### TASK INSTRUCTIONS
Output only the lines that run from the line holding "Click the map icon beside 10mi" to the end of the data below, including both ends, without any pictures.

START SUPPLIED INFORMATION

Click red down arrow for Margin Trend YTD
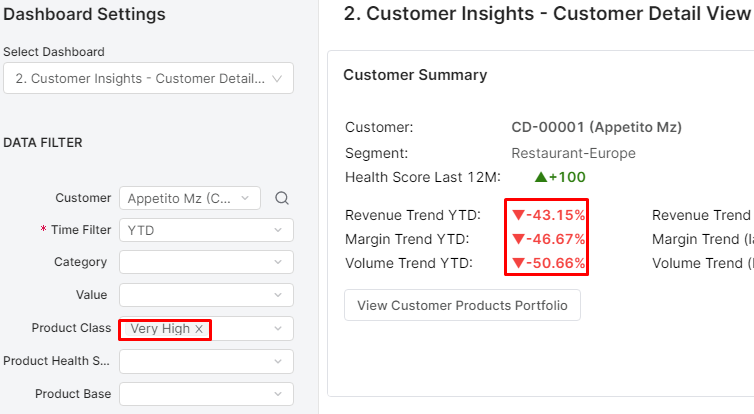This screenshot has width=754, height=414. (517, 240)
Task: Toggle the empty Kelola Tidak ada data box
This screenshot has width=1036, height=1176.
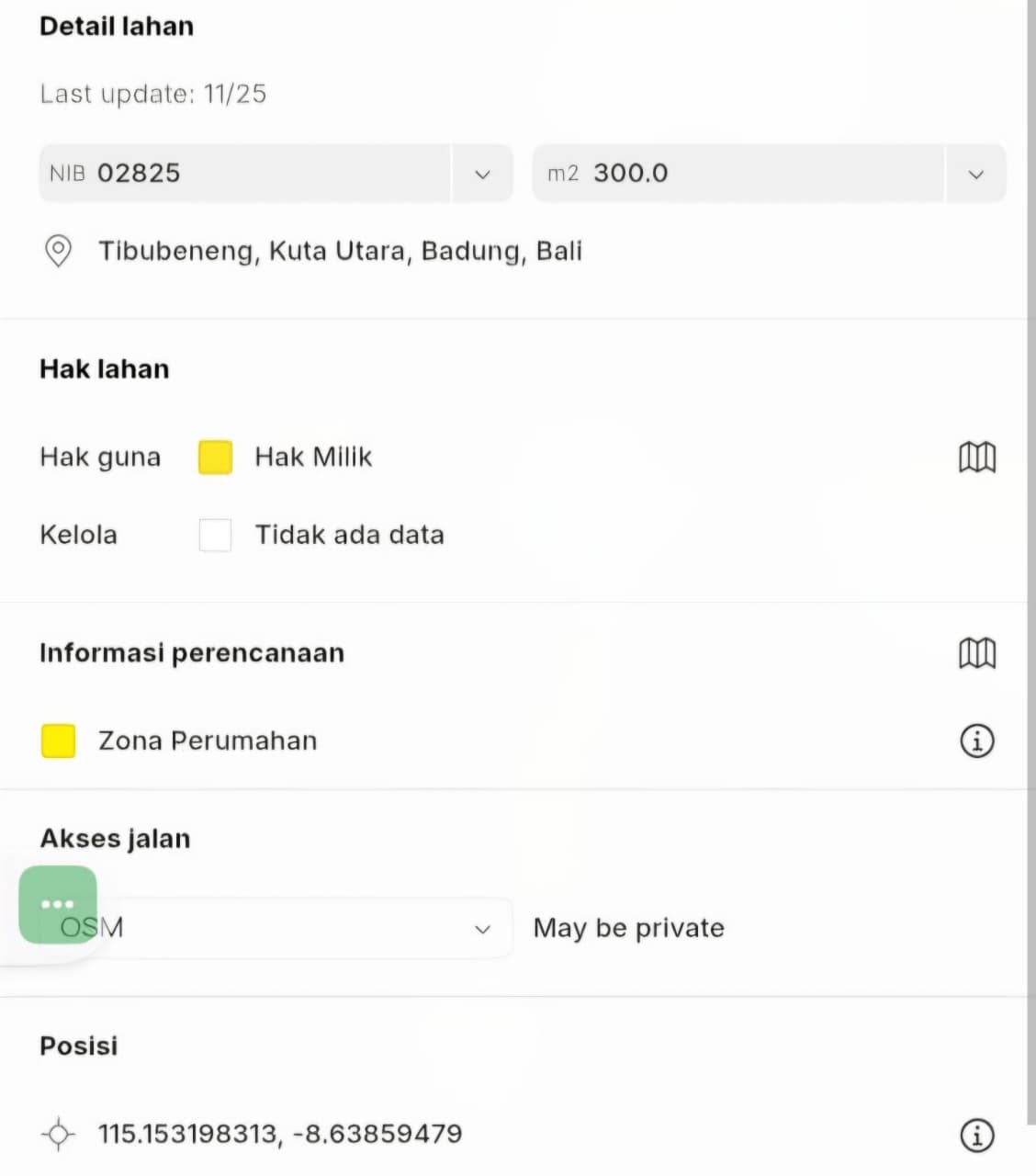Action: click(216, 535)
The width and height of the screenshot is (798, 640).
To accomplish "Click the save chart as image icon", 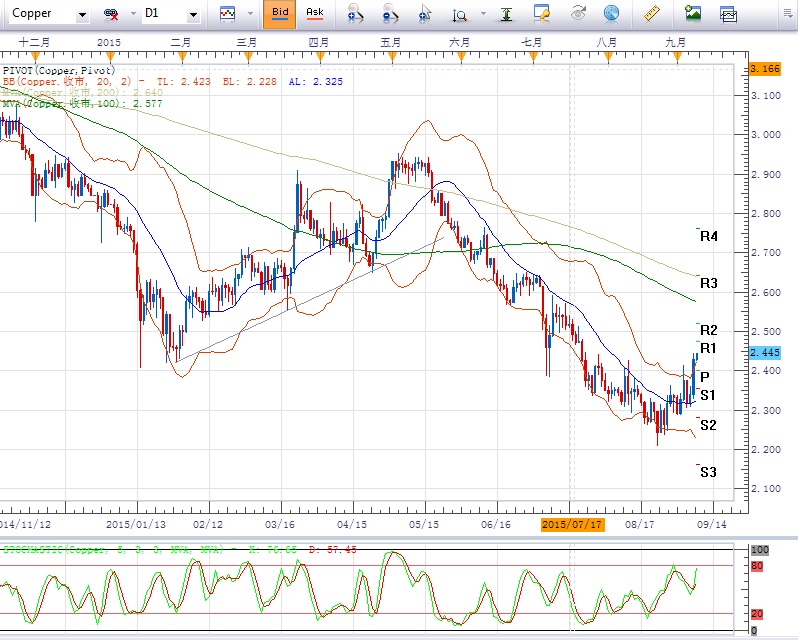I will click(x=693, y=14).
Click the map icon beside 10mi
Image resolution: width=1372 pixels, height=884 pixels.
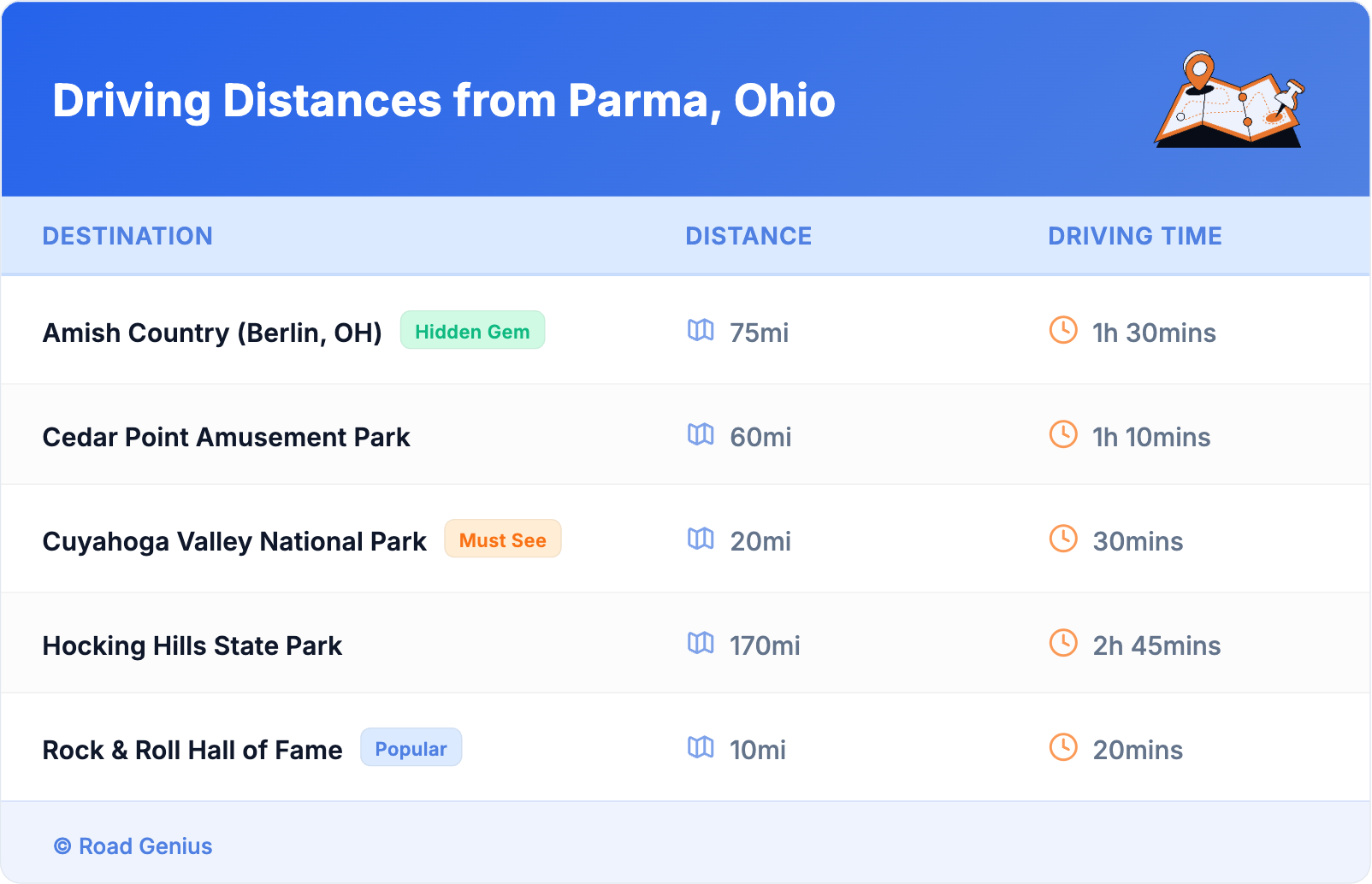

END SUPPLIED INFORMATION

### RESPONSE AREA
Click the map icon beside 10mi
Image resolution: width=1372 pixels, height=884 pixels.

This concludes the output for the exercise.